GitOps repo structure

      gitops-config/

      ├── apps/                        # ArgoCD Application manifests

      │   ├── dev/                    # one file per service

      │   │   ├── api-gateway.yaml

      │   │   ├── auth-service.yaml

      │   │   └── ... (20 files)

      │   ├── staging/

      │   └── prod/

      ├── charts/                      # Helm chart per service (or shared library chart)

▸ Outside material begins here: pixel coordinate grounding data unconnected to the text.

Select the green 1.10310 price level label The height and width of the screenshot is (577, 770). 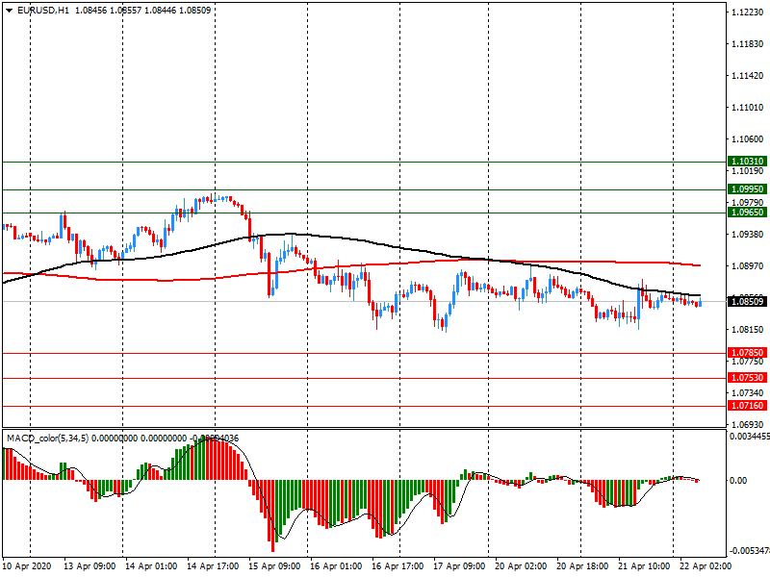coord(748,162)
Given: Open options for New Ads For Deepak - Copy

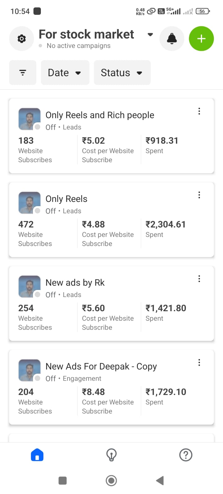Looking at the screenshot, I should tap(199, 362).
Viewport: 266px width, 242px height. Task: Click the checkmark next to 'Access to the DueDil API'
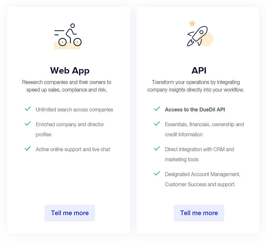pos(157,109)
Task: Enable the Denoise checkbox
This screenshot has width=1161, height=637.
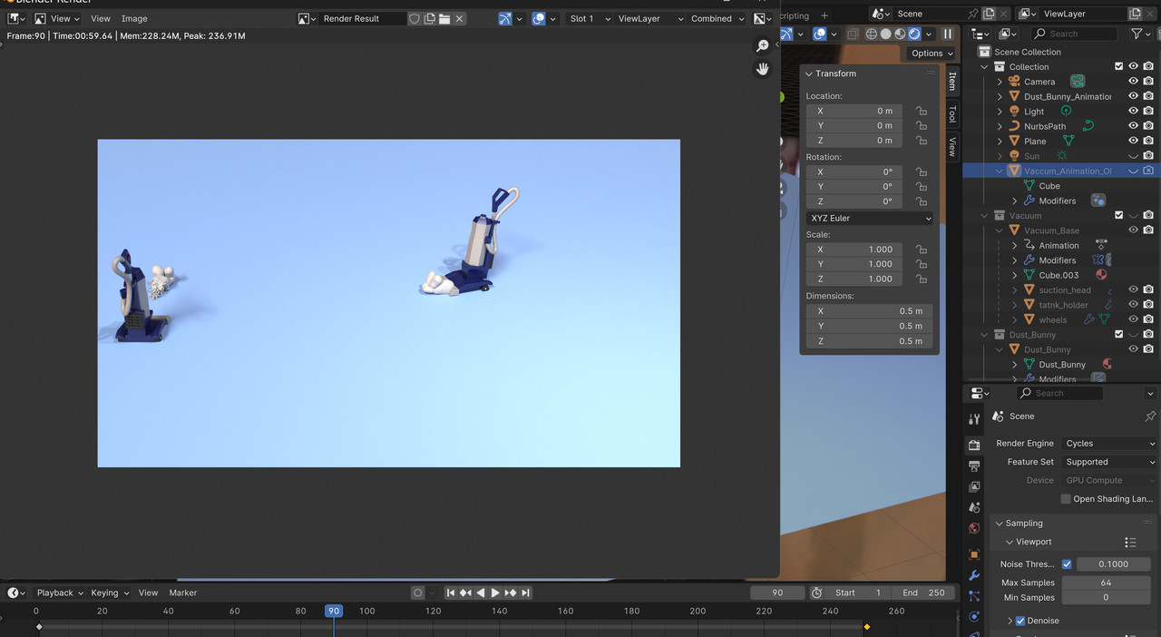Action: (x=1019, y=620)
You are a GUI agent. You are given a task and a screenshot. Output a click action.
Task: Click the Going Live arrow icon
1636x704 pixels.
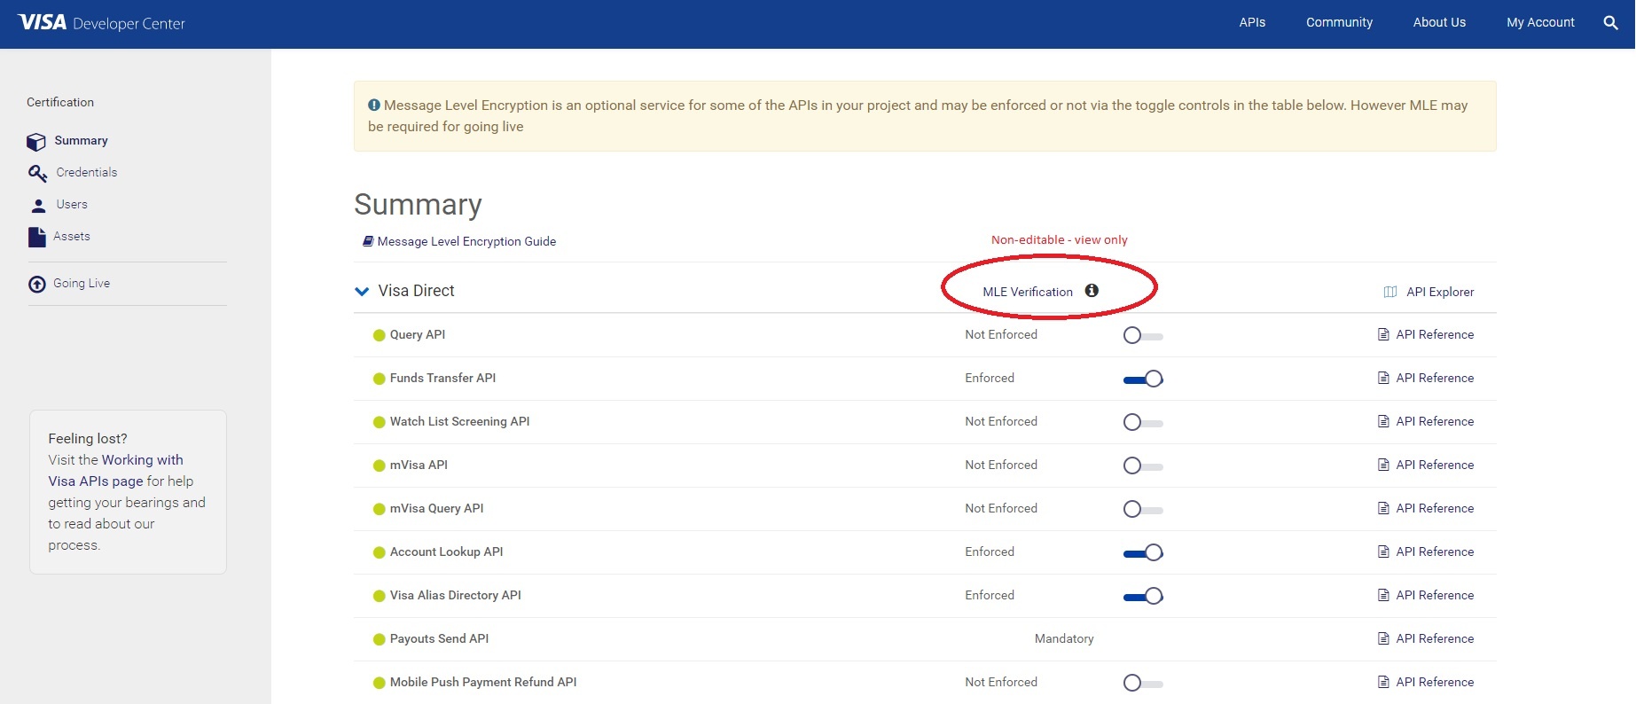37,285
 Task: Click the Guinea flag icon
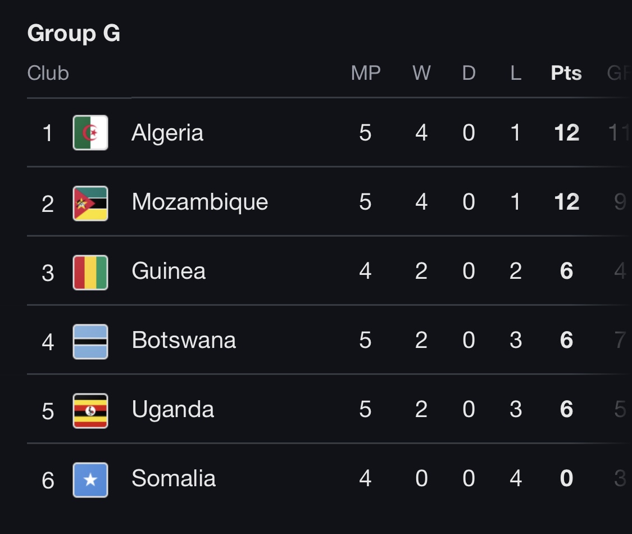pyautogui.click(x=90, y=272)
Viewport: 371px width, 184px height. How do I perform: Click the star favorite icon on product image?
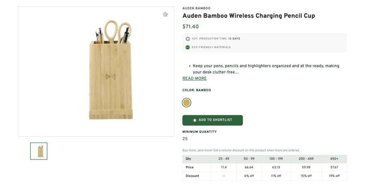point(165,14)
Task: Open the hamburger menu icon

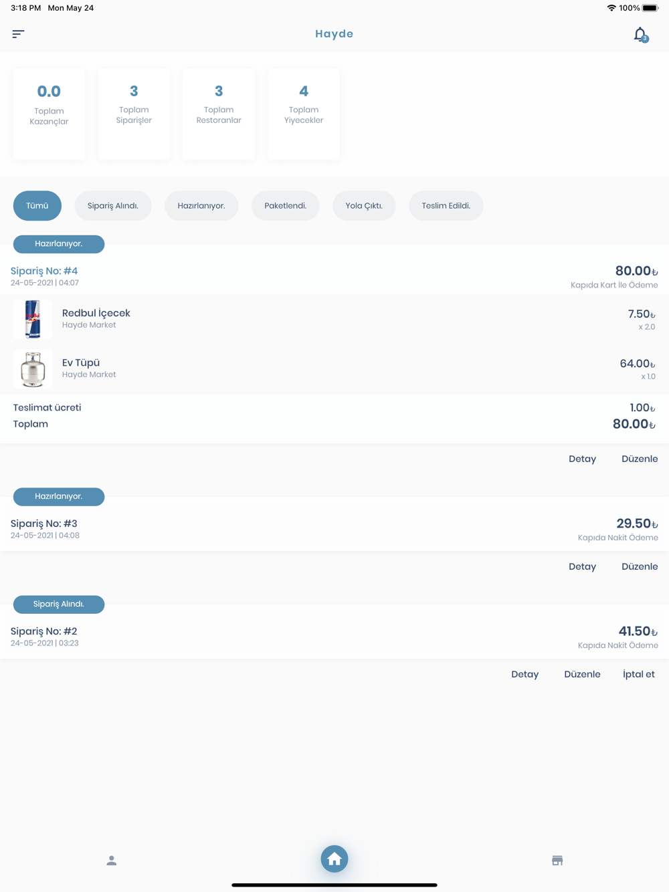Action: point(18,34)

      │   ├── api-gateway/

      │   │   ├── Chart.yaml

      │   │   ├── templates/

      │   │   └── values.yaml

      │   └── ... (20 charts)

      ├── environments/               # Per-env overrides

      │   ├── dev/

      │   │   └── api-gateway.yaml    # image.tag: sha-a1b2c3d

      │   ├── staging/

      │   └── prod/

      │       └── api-gateway.yaml    # image.tag: v1.4.2

      └── bootstrap/               # ArgoCD App-of-Apps root

The "App of Apps" pattern

With 20 services, create a single ArgoCD Application in bootstrap/ that points to the apps/ directory. ArgoCD discovers and manages all 20 child applications from this one parent. Adding a new service is a two-file operation: add a Helm chart, add an Application manifest. No manual ArgoCD configuration.

06

CI — Build, Test, Scan

Why GitHub Actions (not Jenkins, not GitLab CI)?

GitHub Actions — chosen ✓

Native GitHub integration

Your 20 repos are on GitHub. GitHub Actions requires zero authentication setup to check out code, post status checks, and open PRs to other repos within the same org. Jenkins requires SSH keys, webhooks, and credential management for the same operations.

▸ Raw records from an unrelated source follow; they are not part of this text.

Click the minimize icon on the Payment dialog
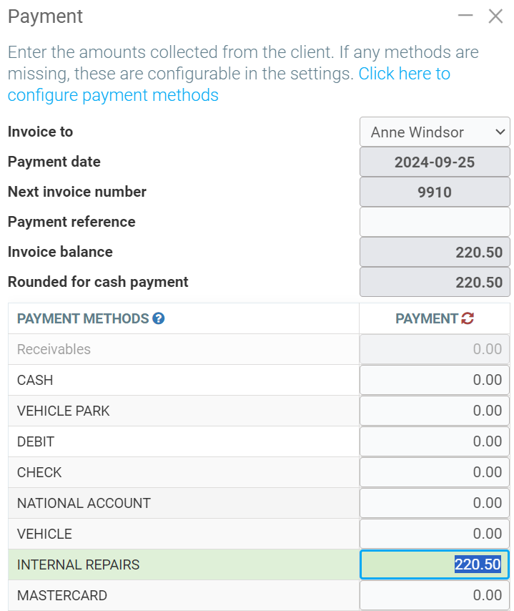Viewport: 514px width, 611px height. [465, 15]
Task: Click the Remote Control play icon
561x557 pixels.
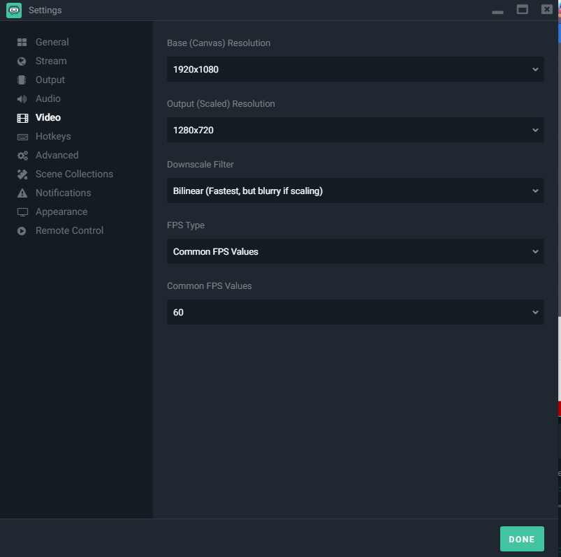Action: 22,231
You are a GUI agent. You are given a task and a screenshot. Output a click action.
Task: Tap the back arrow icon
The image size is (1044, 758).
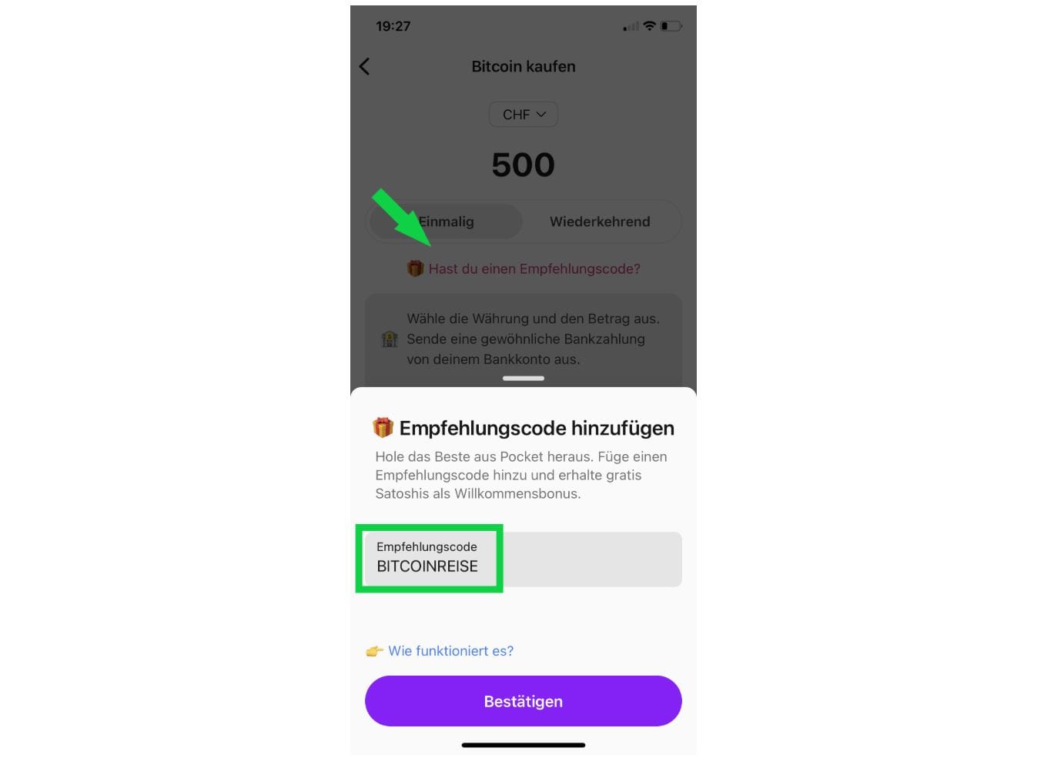[x=365, y=67]
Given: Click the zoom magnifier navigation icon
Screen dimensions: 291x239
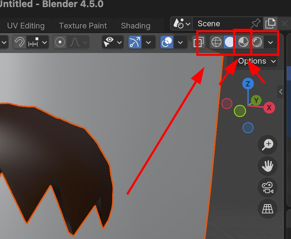Looking at the screenshot, I should coord(267,144).
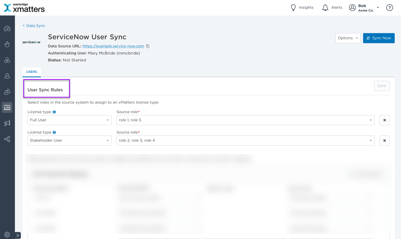This screenshot has height=239, width=401.
Task: Open the settings gear in sidebar
Action: [7, 235]
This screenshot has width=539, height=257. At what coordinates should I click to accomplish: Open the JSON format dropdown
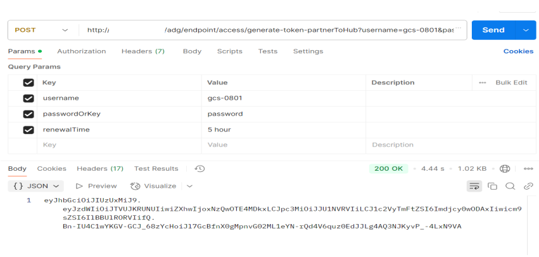coord(36,186)
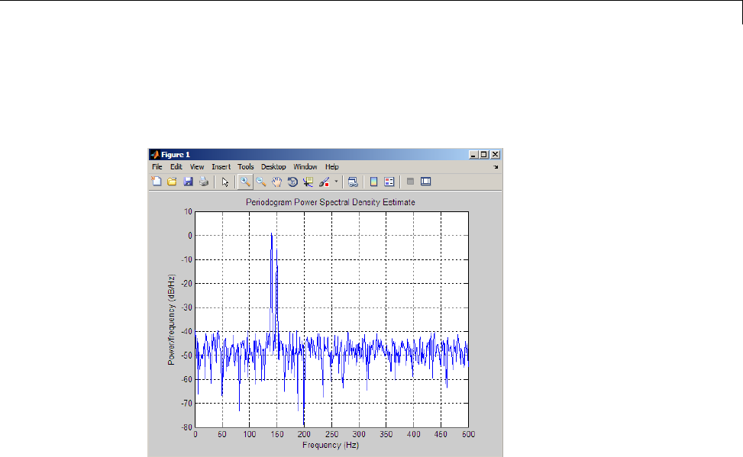Toggle the Zoom Out tool
This screenshot has height=457, width=743.
(261, 182)
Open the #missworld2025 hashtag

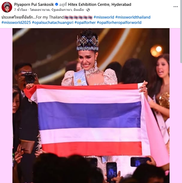tap(16, 23)
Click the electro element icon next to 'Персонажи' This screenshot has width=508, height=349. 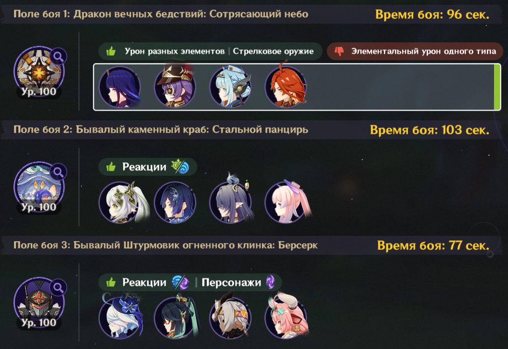[x=271, y=282]
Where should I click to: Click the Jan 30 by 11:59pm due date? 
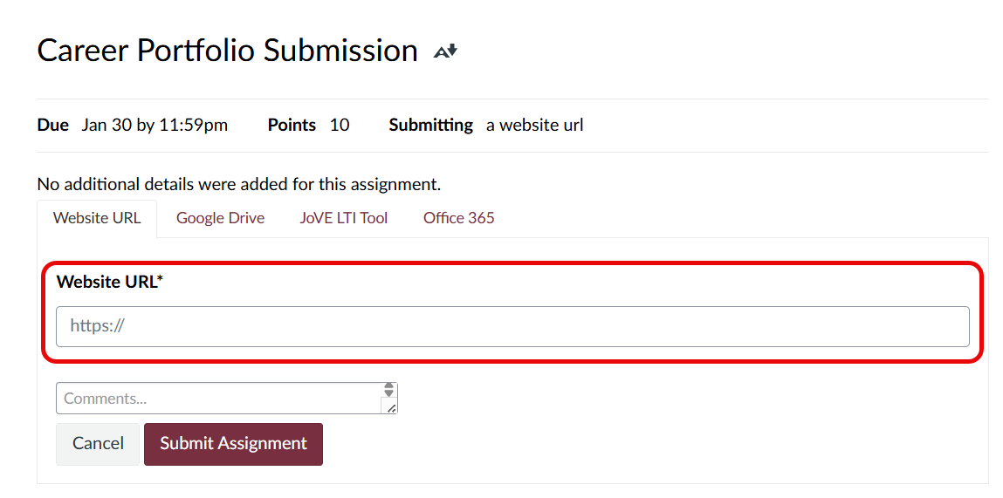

✓ Zero-friction GitHub integration

GitHub Actions — chosen ✓

Reusable workflows

GitHub Actions supports reusable workflows — define the CI pattern once in a .github/workflows/ shared location and call it from all 20 service repos. This means updating the scan step in one place propagates to all services. Critical for 20-repo governance.

✓ Centralised CI governance via reusable workflows

trade-off

Vendor lock-in

GitHub Actions YAML is GitHub-specific. However, the actual build logic (Docker, shell scripts, Trivy) is portable. If you ever migrate off GitHub, the scripts move; only the orchestration YAML changes. This is an acceptable trade-off for the productivity gain.

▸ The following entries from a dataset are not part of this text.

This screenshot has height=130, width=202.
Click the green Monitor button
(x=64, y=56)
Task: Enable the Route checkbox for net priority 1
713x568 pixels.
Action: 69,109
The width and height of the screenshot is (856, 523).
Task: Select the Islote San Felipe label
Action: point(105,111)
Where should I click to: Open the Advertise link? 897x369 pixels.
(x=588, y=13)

CI workflow — per service repo

      # .github/workflows/ci.yml (exists in all 20 service repos)

      Triggers:

        - push to any branch

        - pull_request to main

      Jobs (in order):

      1. lint       → pre-commit hooks run in CI (redundant safety net)

      2. test       → unit + integration tests (with service containers)

      3. sast       → Semgrep / CodeQL (parallel to test)

      4. build-image → docker build (multi-stage, pinned base images)

      5. scan-image  → trivy image scan (fails on CRITICAL CVE)

      6. push-image  → ghcr.io/your-org/service:sha-XXXX (on main only)

      7. sign-image  → cosign sign (keyless, OIDC-based)

      8. update-gitops → open PR in gitops-config repo (on main only)

Critical: steps 6–8 run ONLY on pushes to main — never on feature branches Feature branches produce a build and test result only. They do not push images or touch the GitOps repo. This prevents staging/prod from being polluted by in-progress feature work.

Reusable workflow pattern

Create a shared-ci-workflows repo (or use the shared-libs repo) that contains the canonical workflow YAML. Each service repo references it with:

      # In each service repo's ci.yml:

      jobs:

        ci:

          uses: your-org/shared-ci-workflows/.github/workflows/service-ci.yml@main

          with:

            service-name: 'api-gateway'

            language: 'python'

This pattern means all 20 services get security scan upgrades, new lint rules, or changed image tag strategies by merging one PR in one repo.

07

Image Push — Registry Choice and Tagging

Registry: GitHub Container Registry (ghcr.io)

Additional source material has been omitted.